Выбрать главу

Такой ответ Музу устраивал. Она еще о чем-то спрашивала мать, потом появлялся Никита и легко, непринужденно молчал. Все знали свои места и свои роли. Только Тамила металась, чего-то доискивалась. Однажды, когда они были с Лушей одни, Тамила сказала:

— Я, Луша, вам завидую. Вы умеете смирять себя. Или ваше сердце не способно бунтовать. Вы одинаково ко всем добры, даже к бывшему мужу, который бросил вас с малым ребенком.

Луша слушала подняв брови, не скрывала, что удивляется.

— Мы с вами, Тамилочка, просто женщины разной породы. Моя порода не хуже и не лучше вашей — просто другая.

Тамиле хотелось ее понять.

— А муж тоже был другой породы?

— Разумеется. Я любила его и могла бы любить всю жизнь. Но когда он оставил меня, я не почувствовала, что у меня есть право добиваться его возвращения.

— Вы не страдали?

— Я плакала, — ответила Луша, — но точно так же я плакала бы, если бы потеряла зарплату или сломала бы ногу. Со мной случилось обычное несчастье.

— Что же помогло вам себя уговорить, что это обычное несчастье?

— Вот этого вам, Тамилочка, не понять. Это способны понять только женщины моей породы. Но все же попробую объяснить. Выглядело это приблизительно так: если меня так легко, без слез и раскаяния, оставили, то и от меня ни слез, ни покаяния никто не дождется. Мою совесть словно освободили от всех угрызений. Но это нельзя понимать слишком буквально, что и я, мол, вот так спокойно кого-нибудь могла бросить. Женщины вообще, Тамилочка, никого не бросают. Они просто иногда успевают уйти первыми, опережают события.

Тамила поняла все это так: Луша тоже пережила гибель своего мужа, и это было тоже большое горе, хоть муж ее погиб бесславно и доброй памяти о себе не оставил. И тогда, поскольку у них пошел такой разговор, Тамила отважилась и спросила:

— Скажите, Лушенька, художница в вашем театре, что она за человек?

Луша не удивилась вопросу.

— Мне трудно ее объяснить, — сказала она, — но считается, что Валерия — жрица красивого жеста, к тому же она великая труженица на ниве внешнего вида.

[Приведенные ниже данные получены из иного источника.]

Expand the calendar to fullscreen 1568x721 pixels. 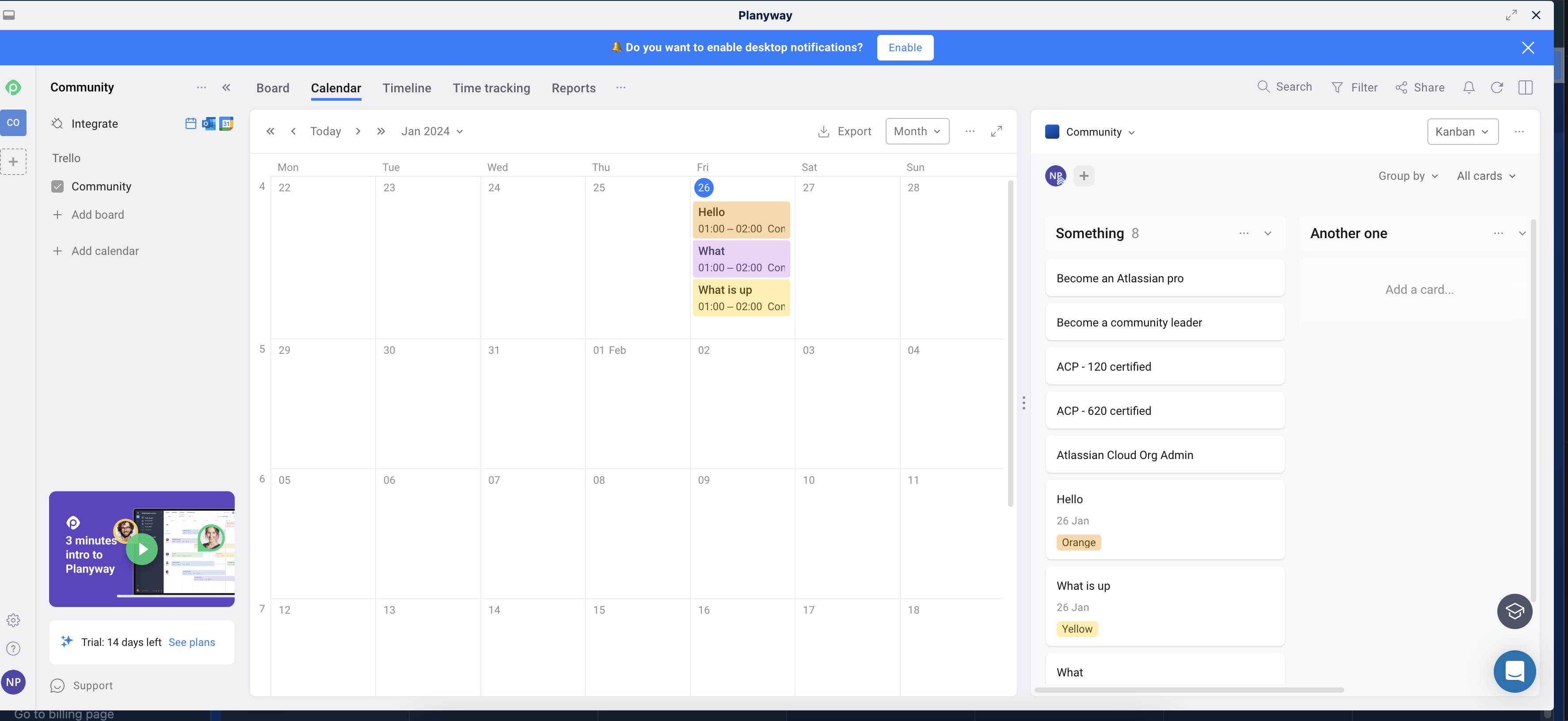(997, 131)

Кто-то не любил Валерию и не прощал ей изящества и красоты. «Жрица» и «нива внешнего вида» не сейчас и не Лушей были придуманы.

— А зачем ей особенно трудиться на этой «ниве»? — спросила Тамила. — Я видела ее, и, по-моему, там без всяких трудов все в большом порядке.

— Величайшее заблуждение, — возразила Луша, — такая якобы естественная красота и бывает чаще всего результатом каторжного труда.

Но Тамилу интересовало другое: как бы это вернуться к определению «жрица красивого жеста»?

— Всякий труд — это труд, и он должен вознаграждаться, — сказала она, — а вот что там внутри, за красивой упаковкой?

— Внутри обыкновенная разгневанная женщина.

— Кем разгневана?

— Тамила, вы удивляете меня своим вопросом. Разгневать женщину может только мужчина.

И тогда Тамила, понимая, что нехорошо дальше расспрашивать, скрывая причину своего интереса, рассказала Луше о той боли, которую принесла ей Валерия. Ждала, что Луша ахнет, преисполнится если не сочувствием, то хотя бы любопытством. Но Лушино лицо ничего не выразило, оно даже стало скучным, будто Лушу утомили Тамилины признания. Но помолчав, словно передохнув, она рассказала:

— Недавно меня попросили в театре срочно позвонить Валерии и передать… В общем, в мастерской произошла какая-то заминка, и решить вопрос могла только художница. Звоню. «Я сейчас приду, — отвечает Валерия, — хотя так некстати ваш, Луша, звонок. Полон дом гостей. Не жизнь, а какое-то столпотворение: живу как на вокзале, идут, едут, как к себе домой». Ну что ж, думаю я, обилие гостей, не всякий выдерживает, так что вполне можно ей посочувствовать. Но вдруг голос Валерии исчезает и слышится откуда-то издали другой голос, хриплый, старческий. Он возмущенно спрашивает: «Какие гости?! Когда ты перестанешь морочить голову себе и людям?» Это была ее мать, я ее голос узнала. А Валерия с тех пор со мной не здоровается.

— Не понимаю, — сказала Тамила, — хочу понять и не могу. Она придумала, что ли, этих гостей? Зачем?

— Такой человек. Их мало, но они есть. Живут выдумками. Придумывают себе гостей, друзей, любовников. Поверьте, не от счастливой жизни.